In bijvoorbeeld de zaak tegen het echtpaar Goeree in 1987 stelde de Hoge Raad onomwonden dat de uitlatingen van het echtpaar over de Joden en de Holocaust dermate krenkend waren dat deze verboden moesten worden. Kort samengevat beweerde het echtpaar dat de Joden zelf schuldig waren aan de Holocaust omdat zij bij de veroordeling van Jezus riepen dat zijn bloed over hen en hun kinderen moest komen. Het verbod kwam er omdat dergelijke uitlatingen in het licht van de recente geschiedenis dermate krenkend waren dat zij konden worden gezien als een inbreuk op de openbare orde. Daarbij erkende de Raad dat het recht ‘in de tijd’ staat. De Holocaust ligt, zeker onder diegenen waartoe het echtpaar Goeree zich richtte, bijzonder gevoelig. De kwetsende werking van deze uitlatingen woog daarom zwaarder dan de vrijheid van meningsuiting en vrijheid van godsdienst van het echtpaar, met de kanttekening dat deze kwetsende werking aan verandering onderhevig is. Daarmee werd het oordeel enigszins afgebakend: alleen wanneer iets in het licht van de geschiedenis als ernstig kwetsend kan worden aangemerkt is een verbod op zijn plaats.
Een dergelijke toetssteen ontbreekt in het geval Martijn, omdat de Raad het enkel over de heersende opvattingen over pedofilie heeft: die acht de Raad als vaststaand en onveranderlijk. De Raad is daarmee, kort gezegd, te specifiek geweest, stelt geen grenzen aan de macht van het recht verenigingen te verbieden. Terughoudendheid is vereist en in dit specifieke geval was er grond voor verbod, maar het is niet duidelijk wat voor omstandigheden afgezien van dit specifieke geval kunnen leiden tot eenzelfde oordeel in andere zaken.
Daarmee wordt bij toekomstige beslissingen een even sterk beroep op de discretie van de Raad gedaan. Dat het CDA en de ChristenUnie via een initiatiefwet hebben getracht Martijn te verbieden toen het Hof in Leeuwarden oordeelde dat er geen grond was voor een verbod geeft aan dat een verbod op de vereniging niet alleen een juridische kwestie is. Toen het recht in eerste instantie niet deed wat een deel van de politiek – en naar nu blijkt vrijwel de gehele politiek – wenselijk achtte probeerde dat deel op een andere manier een verbod te realiseren.
Het lijkt daarmee alsof de politiek via een achterdeur de rechterlijke macht wilde corrigeren, maar die weg kent voordelen. Het blijft de vraag of het CDA en de ChristenUnie hetzelfde zouden proberen had de Hoge Raad anders geoordeeld. De mogelijkheid was er dan evenwel geweest, en daarmee de mogelijkheid tot debat over een wetsvoorstel voor het verbieden van Martijn. Die mogelijkheid is er nu nog steeds, maar het kwaad is zogezegd al geschied, en dat is spijtig.

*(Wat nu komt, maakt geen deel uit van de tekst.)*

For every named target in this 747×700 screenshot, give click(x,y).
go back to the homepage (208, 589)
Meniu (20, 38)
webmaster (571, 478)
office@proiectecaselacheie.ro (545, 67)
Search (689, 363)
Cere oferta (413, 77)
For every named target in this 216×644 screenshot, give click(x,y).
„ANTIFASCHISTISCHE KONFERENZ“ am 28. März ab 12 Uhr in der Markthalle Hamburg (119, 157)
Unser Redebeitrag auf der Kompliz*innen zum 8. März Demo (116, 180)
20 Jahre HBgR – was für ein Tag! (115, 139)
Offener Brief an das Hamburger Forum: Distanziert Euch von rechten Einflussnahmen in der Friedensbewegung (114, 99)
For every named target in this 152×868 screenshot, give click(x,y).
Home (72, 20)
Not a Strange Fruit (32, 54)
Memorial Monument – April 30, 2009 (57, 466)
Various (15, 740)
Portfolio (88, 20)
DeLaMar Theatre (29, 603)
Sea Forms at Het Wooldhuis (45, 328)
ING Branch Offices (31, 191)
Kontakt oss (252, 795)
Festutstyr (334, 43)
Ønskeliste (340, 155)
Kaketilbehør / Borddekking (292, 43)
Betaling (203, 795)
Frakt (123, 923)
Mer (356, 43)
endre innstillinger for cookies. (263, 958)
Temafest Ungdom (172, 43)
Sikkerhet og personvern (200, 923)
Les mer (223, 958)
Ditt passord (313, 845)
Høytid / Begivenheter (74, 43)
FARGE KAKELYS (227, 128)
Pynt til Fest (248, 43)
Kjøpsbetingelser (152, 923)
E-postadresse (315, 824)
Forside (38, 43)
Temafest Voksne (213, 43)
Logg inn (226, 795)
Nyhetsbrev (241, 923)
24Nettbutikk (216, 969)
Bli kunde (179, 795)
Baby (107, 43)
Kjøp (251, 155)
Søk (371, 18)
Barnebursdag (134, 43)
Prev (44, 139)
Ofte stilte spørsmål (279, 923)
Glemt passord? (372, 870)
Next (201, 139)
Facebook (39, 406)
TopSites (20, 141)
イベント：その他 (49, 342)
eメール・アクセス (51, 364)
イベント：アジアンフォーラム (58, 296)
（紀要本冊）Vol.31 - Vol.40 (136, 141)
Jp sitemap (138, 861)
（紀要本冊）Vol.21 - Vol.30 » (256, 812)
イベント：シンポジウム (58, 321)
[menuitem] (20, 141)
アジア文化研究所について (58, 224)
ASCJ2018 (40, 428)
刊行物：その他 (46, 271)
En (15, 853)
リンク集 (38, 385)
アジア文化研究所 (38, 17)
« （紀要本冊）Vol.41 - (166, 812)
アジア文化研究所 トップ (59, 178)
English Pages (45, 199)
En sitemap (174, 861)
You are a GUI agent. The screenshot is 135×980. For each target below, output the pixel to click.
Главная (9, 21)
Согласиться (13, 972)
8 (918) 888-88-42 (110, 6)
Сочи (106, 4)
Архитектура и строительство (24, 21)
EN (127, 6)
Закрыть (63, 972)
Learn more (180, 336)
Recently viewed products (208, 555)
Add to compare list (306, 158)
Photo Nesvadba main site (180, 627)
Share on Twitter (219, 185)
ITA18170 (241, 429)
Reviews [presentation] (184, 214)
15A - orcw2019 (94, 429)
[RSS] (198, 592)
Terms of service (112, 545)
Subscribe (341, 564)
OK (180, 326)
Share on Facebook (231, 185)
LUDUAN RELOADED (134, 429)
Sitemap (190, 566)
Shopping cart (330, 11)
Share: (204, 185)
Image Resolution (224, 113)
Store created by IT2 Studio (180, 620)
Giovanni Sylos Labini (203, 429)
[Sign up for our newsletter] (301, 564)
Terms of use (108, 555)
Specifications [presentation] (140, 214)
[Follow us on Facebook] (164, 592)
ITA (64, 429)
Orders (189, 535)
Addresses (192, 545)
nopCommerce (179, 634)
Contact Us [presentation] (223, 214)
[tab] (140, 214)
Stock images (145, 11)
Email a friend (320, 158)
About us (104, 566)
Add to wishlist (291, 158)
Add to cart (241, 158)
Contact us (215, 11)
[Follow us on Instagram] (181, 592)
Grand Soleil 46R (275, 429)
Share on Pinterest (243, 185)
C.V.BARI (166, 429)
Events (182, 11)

Niet omdat Martijn bestaansrecht verdient, maar omdat het huidige vonnis het aan de Hoge Raad laat of en wanneer een vereniging mag bestaan, zonder dat dat aan democratisch debat onderhevig is. Juist dat is wat velen zorgen baart, juist daarom verdient de verhouding tussen politiek en recht een hernieuwde discussie.